Ils ont 20 ans et le monde à apprendre. Ou plutôt le monde à prendre tellement ils vont vite. Et si la progression de ce TFC se mesure à sa toute nouvelle place de leader, elle se lit également dans le tableau des sélectionnés. Trois dans l'équipe de France espoirs ces dernières semaines. Albin Ebondo en était, symbole de la vague montante du TFC qui n'a peur de rien. Même pas de jouer à Marseille samedi. Albin Ebondo encore moins que les autres. Pensez, il est chez lui. Né un 23 février, il y a vingt ans. Dans le huitième arrondissement. Enfance, adolescence furent partagés ensuite entre le huitième et le treizième.

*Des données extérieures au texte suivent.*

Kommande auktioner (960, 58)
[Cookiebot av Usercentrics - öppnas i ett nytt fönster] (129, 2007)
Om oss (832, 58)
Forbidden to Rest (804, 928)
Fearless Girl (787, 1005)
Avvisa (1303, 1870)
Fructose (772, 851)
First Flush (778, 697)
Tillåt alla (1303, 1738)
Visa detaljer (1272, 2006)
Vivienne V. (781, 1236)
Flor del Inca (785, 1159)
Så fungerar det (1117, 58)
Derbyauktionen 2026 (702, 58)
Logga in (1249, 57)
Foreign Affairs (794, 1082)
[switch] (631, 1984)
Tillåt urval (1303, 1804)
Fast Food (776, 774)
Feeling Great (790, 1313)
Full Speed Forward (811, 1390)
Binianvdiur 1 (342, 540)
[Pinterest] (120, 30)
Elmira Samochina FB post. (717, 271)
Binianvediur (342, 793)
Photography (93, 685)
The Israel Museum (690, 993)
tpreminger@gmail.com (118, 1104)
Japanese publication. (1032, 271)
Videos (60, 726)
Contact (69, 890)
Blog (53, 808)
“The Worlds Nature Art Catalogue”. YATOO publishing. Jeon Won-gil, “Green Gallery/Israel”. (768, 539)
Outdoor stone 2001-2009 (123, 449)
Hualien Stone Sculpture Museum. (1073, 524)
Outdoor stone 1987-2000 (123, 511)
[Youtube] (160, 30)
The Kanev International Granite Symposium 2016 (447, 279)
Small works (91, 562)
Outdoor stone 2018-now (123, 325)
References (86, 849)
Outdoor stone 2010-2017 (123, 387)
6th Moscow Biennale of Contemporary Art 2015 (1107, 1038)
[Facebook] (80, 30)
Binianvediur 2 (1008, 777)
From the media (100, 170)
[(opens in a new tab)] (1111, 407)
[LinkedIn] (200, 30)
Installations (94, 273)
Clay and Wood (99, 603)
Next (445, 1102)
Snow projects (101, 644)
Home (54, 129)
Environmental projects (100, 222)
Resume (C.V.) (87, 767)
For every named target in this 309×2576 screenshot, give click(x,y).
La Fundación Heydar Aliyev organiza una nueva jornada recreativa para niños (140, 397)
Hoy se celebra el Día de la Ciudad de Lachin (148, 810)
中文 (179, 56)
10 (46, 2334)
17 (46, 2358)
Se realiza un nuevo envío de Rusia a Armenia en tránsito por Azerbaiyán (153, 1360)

Aujourd'hui, sa famille et ses amis habitent toujours à Marseille. Lui a quitté la ville phocéenne à 17 ans. Pour rejoindre Toulouse. Et éclore sous la houlette d'Erick Mombaerts. Quatrième saison au TFC et sept matches de Ligue 1. Trois l'an dernier (le premier à Lens pour un match nul méritoire 1-1) et quatre cette saison. Le cinquième ? Probablement samedi. Dans son ancienne ville. Dans son ancien club, l'OM. Dans son ancien stade. L'OM qui a marqué toute sa jeunesse, qui lui a collé la passion football sur la peau, façon tatouage malabar : « Quand je jouais à l'OM avec les jeunes, le club nous donnait des places pour aller voir les matches. On était dans les tribunes en face des présidentielles, les tribunes découvertes. C'était haut. Mon premier match, c'était à l'époque de Carlos Mozer. J'avais entre 6 et 8 ans. » Gâté le minot.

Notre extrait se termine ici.